TASK INSTRUCTIONS -> The reply is to be the lines from the one with "Open the United States link" through the last line of the records below, each retyped exactly, with pictures left out.

SUPPLIED INFORMATION ->
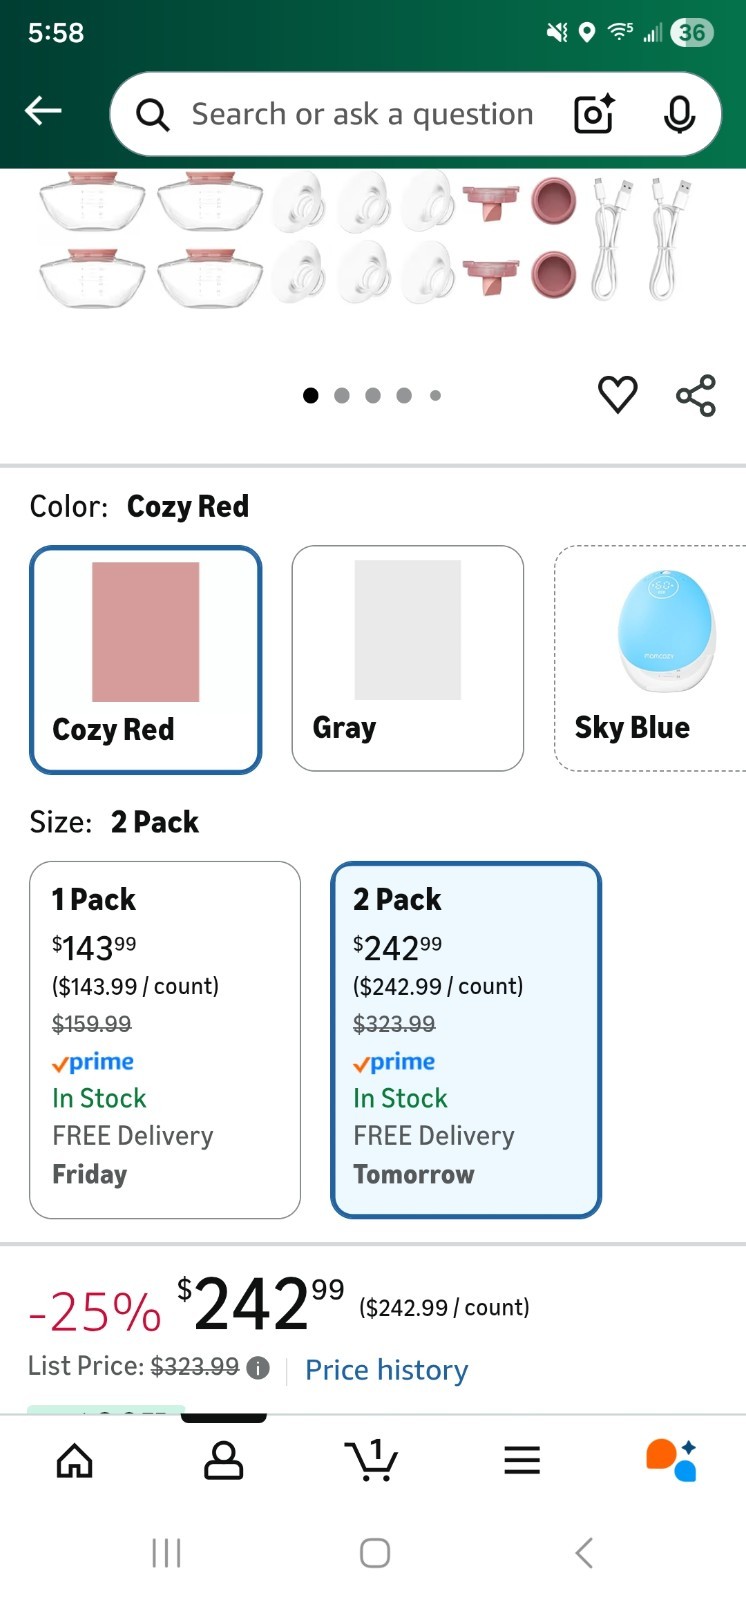Open the list price info icon
The image size is (746, 1600).
(x=258, y=1368)
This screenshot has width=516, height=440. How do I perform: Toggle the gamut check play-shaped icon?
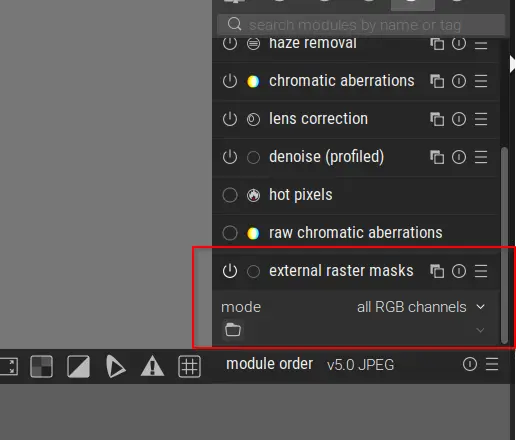pyautogui.click(x=115, y=366)
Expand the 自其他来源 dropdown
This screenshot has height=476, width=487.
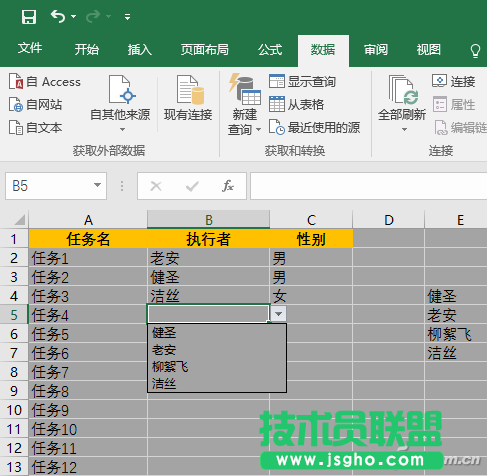(x=122, y=130)
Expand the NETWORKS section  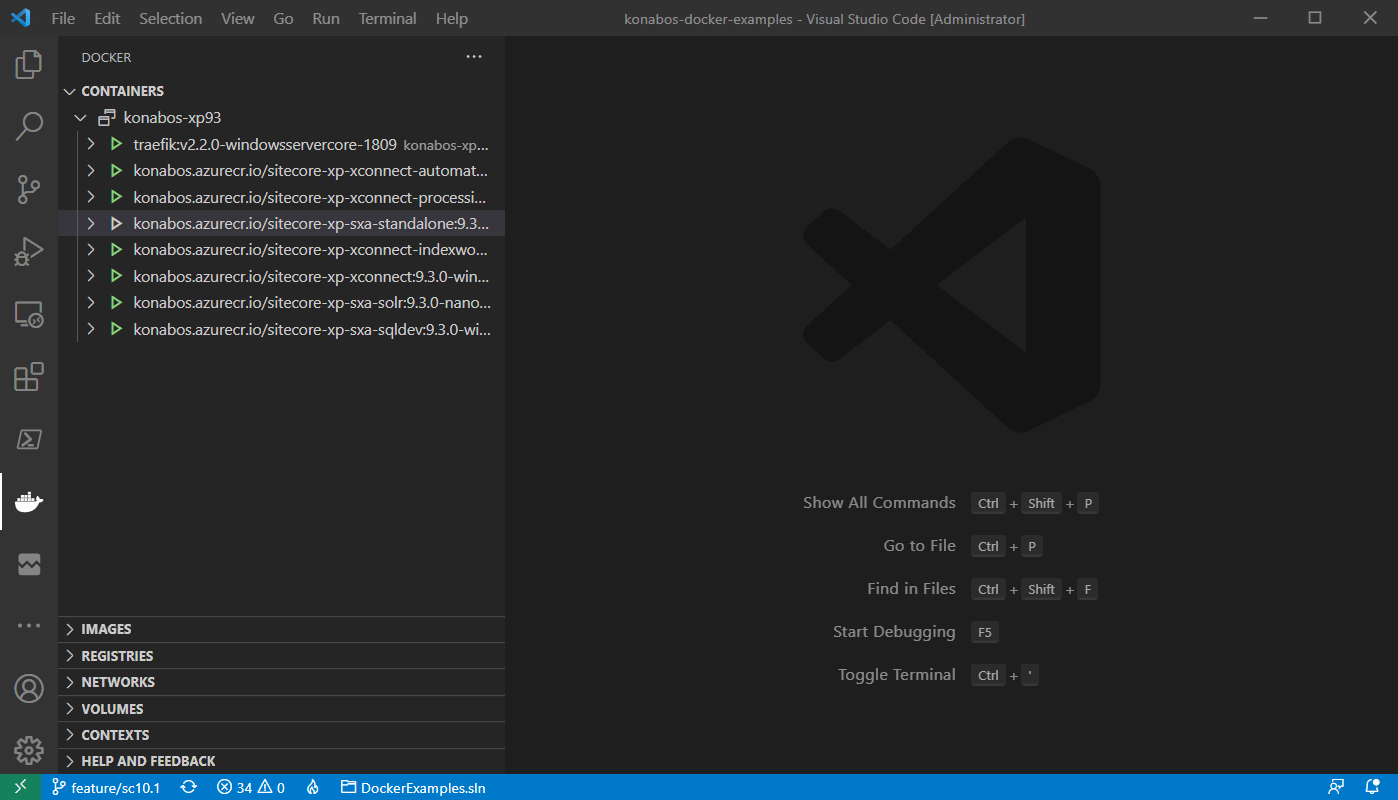point(118,682)
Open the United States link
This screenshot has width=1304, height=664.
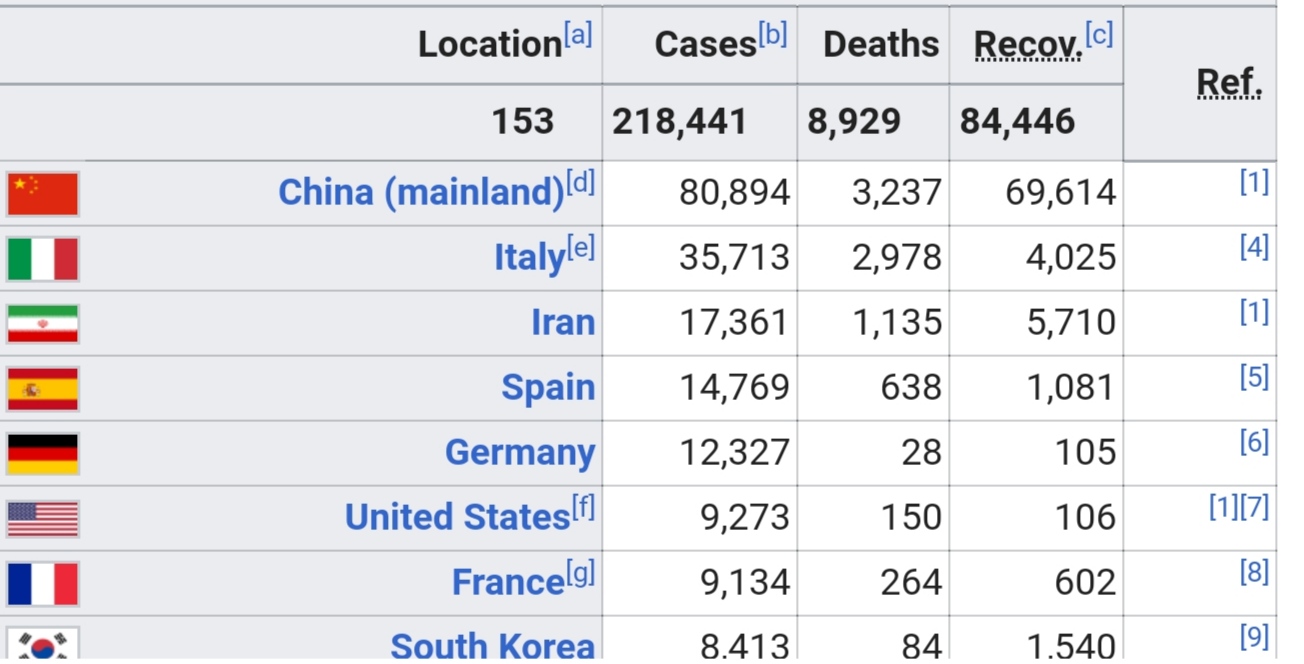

RESULT OF THIS TASK ->
Open the United States link
This screenshot has width=1304, height=664.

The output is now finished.